Monday, September 11, 2017

Musings On Customer Premises Equipment

I spent most of the period 2011 - 2017 building Customer Premises Equipment (CPE) for an Internet and television service provider. CPE gear is equipment which is installed in a customer’s residence/business/etc in order to provide an endpoint for whatever service the provider offers. For an Internet Service Provider this will be things like cable/DSL modems and Wi-Fi routers. For an electric utility, the remotely accessible meter could be considered the CPE. There are very few services which don’t require any sort of equipment on premises.

CPE devices are built very much like other consumer electronics, using the same components and software techniques. The biggest distinction is in the mindset for its development: the device you are building is not the product. The device you are building is an enabler, the actual product is the service being offered. It might seem a minor distinction but, done right, it shouldn’t be minor. It should influence the entire implementation.

For example, comparing consumer electronics built for sale to end-users to CPE devices used by service providers:

  • Devices for retail will build several variants, leveraging the same development and codebase but providing multiple price points for different market segments. They may also have slightly differentiated SKUs for large retailers to not compete directly with each other on price. For a service provider CPE, the incentive is the opposite: just one model to avoid inventory cost and CPE replacement for customers who upgrade. Multiple price points are provided by the service plan, which means the CPE will have capabilities which are not enabled for customers on the lower tier plans.
  • Devices sold to end-users will often cater to power users, as getting good reviews and positive press leads to increased sales in the vastly larger mid-tier market.
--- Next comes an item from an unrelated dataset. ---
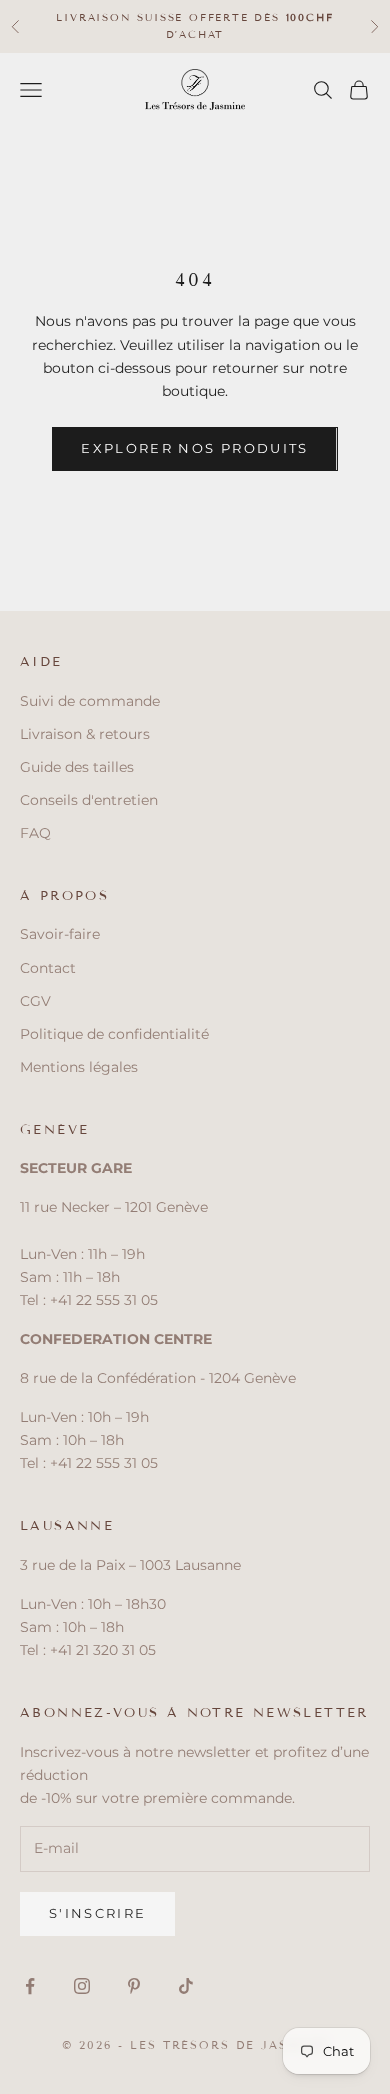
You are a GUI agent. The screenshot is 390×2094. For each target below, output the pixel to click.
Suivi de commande (90, 701)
They will have long lists of features, and try to check as many boxes as possible. For a service provider CPE, obscure features add support costs without attracting much additional market share. The CPE will usually target the 80% point of features which will be widely used. The kind of customer who really wants the power-user features tends to also be the most likely to try to Bring Their Own Device and make minimal use of the provided CPE, anyway.
  • For a CPE device, remote serviceability is a hugely important feature. Ability to resolve a customer escalation without having to send a technician is important for OpEx (Operational Expense). Even if the service provider charges for technician visits, it is at best defraying costs and not enough to incentivize wanting to send techs.
  • Though upfront capital cost is important, the service lifetime of CPE in the field is equally important. The value of CPE devices is in the ongoing service revenue they enable. It makes sense to leave headroom in the initial device to be able to support upgraded services in the future, and is financially preferable to having to retire the device earlier. Retirement either means mass replacement of customer devices, or writing off a portion of the customer base for any future offerings and just leaving them as is.

I found the work on CPE devices to be interesting. I hope to write about a few areas of it.